Abstract: Computation offloading via device-to-device (D2D) communication, or D2D offloading, has recently been proposed to enhance mobile computing performance by exploiting spare computing resources of nearby user devices. The success of D2D offloading relies on user participation in collaborative service provisioning, which incurs extra costs to users providing the service, thus mandating an incentive mechanism that can compensate for these costs. Although incentive mechanism design has been intensively studied in the literature, this paper considers a much more challenging yet less investigated problem in which selfish users are also facing interdependent security risks, such as infectious proximity-based attacks. Security cost is significantly different in nature from conventional service provisioning costs such as energy consumption, since security risks often depend on the collective behavior of all users.
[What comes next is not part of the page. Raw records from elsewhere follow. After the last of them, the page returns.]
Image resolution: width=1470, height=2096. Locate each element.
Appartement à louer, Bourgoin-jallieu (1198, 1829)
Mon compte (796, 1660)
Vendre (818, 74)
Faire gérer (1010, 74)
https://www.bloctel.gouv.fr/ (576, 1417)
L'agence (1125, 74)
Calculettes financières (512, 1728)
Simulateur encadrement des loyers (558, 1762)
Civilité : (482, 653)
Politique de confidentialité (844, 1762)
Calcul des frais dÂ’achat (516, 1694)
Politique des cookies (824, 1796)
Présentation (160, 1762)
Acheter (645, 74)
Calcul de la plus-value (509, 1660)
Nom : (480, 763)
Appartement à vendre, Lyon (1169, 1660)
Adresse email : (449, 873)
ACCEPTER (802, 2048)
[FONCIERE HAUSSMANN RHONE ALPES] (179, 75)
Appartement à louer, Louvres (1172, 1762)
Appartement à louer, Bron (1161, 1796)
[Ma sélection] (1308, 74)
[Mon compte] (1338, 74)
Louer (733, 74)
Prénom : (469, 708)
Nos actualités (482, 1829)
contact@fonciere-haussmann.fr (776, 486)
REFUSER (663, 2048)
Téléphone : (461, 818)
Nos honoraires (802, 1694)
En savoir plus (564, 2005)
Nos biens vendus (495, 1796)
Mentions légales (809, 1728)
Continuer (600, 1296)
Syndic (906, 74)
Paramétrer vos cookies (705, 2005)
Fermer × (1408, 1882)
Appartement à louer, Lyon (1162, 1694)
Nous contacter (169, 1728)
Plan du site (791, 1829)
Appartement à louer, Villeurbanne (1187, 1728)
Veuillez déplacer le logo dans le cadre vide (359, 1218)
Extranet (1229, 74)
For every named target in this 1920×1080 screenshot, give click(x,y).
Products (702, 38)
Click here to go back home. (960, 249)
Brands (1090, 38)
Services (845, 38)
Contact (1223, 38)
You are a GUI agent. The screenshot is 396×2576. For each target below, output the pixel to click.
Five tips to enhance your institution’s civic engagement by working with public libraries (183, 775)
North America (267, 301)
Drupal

To this end, we build a novel mathematical framework by leveraging the combined power of game theory and epidemic theory to investigate the interplay between user incentives and interdependent security risks in D2D offloading, thereby enabling the design of security-aware incentive mechanisms. Our analysis discovers an interesting "less is more" phenomenon: although giving users more incentives promotes more participation, it may harm the network operator's utility. This is because too much participation may foster persistent security risks and as a result, the effective participation level does not improve. Our model and analysis shed new insights on the optimization of D2D offloading networks in the presence of interdependent security risks. Extensive simulations are carried out to verify our analytical conclusions.